**Exercise material:**
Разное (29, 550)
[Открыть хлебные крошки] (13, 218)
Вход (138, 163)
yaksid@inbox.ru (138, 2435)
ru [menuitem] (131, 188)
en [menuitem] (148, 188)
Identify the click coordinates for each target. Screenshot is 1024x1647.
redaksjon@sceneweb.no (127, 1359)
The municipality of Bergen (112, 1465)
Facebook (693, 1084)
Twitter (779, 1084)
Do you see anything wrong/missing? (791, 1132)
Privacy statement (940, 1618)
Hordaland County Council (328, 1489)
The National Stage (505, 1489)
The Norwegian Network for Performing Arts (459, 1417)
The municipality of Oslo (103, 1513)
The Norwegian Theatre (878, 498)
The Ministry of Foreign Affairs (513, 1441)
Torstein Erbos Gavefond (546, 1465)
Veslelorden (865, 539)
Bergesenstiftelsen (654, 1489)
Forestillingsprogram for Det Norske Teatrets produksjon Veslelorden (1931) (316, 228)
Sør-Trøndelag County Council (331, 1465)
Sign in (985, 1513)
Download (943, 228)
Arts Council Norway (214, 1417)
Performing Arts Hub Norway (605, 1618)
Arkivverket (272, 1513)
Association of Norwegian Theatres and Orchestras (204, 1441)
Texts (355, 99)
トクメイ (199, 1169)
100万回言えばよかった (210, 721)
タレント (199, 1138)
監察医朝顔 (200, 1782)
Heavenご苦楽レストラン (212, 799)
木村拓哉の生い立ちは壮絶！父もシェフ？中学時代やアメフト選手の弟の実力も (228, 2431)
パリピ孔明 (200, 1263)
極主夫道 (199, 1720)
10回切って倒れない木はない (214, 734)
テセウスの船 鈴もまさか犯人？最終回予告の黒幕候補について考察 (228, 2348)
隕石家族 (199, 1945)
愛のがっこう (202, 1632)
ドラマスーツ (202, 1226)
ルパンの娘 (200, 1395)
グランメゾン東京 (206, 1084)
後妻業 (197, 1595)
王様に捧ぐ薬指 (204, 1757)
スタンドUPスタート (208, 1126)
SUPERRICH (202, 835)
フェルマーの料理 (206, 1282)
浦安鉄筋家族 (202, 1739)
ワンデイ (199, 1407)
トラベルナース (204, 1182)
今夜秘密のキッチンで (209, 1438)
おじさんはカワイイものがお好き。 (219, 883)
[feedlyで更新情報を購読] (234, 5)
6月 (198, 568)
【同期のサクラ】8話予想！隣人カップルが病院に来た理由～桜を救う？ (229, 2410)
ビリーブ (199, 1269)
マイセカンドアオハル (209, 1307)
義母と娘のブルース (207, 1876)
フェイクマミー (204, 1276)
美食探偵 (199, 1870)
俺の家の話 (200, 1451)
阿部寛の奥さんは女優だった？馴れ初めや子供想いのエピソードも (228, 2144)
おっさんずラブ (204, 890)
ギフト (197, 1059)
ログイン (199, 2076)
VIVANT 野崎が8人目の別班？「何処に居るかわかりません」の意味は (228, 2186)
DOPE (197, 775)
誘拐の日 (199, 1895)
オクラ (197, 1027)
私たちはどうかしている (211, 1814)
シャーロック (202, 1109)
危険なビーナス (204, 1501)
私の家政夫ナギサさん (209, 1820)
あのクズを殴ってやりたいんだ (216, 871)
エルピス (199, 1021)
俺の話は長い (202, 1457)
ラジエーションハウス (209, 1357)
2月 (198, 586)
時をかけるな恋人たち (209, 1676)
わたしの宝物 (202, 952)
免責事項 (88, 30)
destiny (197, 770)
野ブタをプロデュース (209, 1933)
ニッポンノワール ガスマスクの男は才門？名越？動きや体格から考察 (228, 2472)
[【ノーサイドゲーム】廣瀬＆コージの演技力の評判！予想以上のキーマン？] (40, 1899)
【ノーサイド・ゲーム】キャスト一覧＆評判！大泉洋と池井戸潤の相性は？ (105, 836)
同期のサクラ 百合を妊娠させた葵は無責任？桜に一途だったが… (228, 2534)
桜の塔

**Task directions:**
Whenever the string "Norway" shows up in a line of the records, copy that line.

**Solution to this problem:**
Arts Council Norway (214, 1417)
Performing Arts Hub Norway (605, 1618)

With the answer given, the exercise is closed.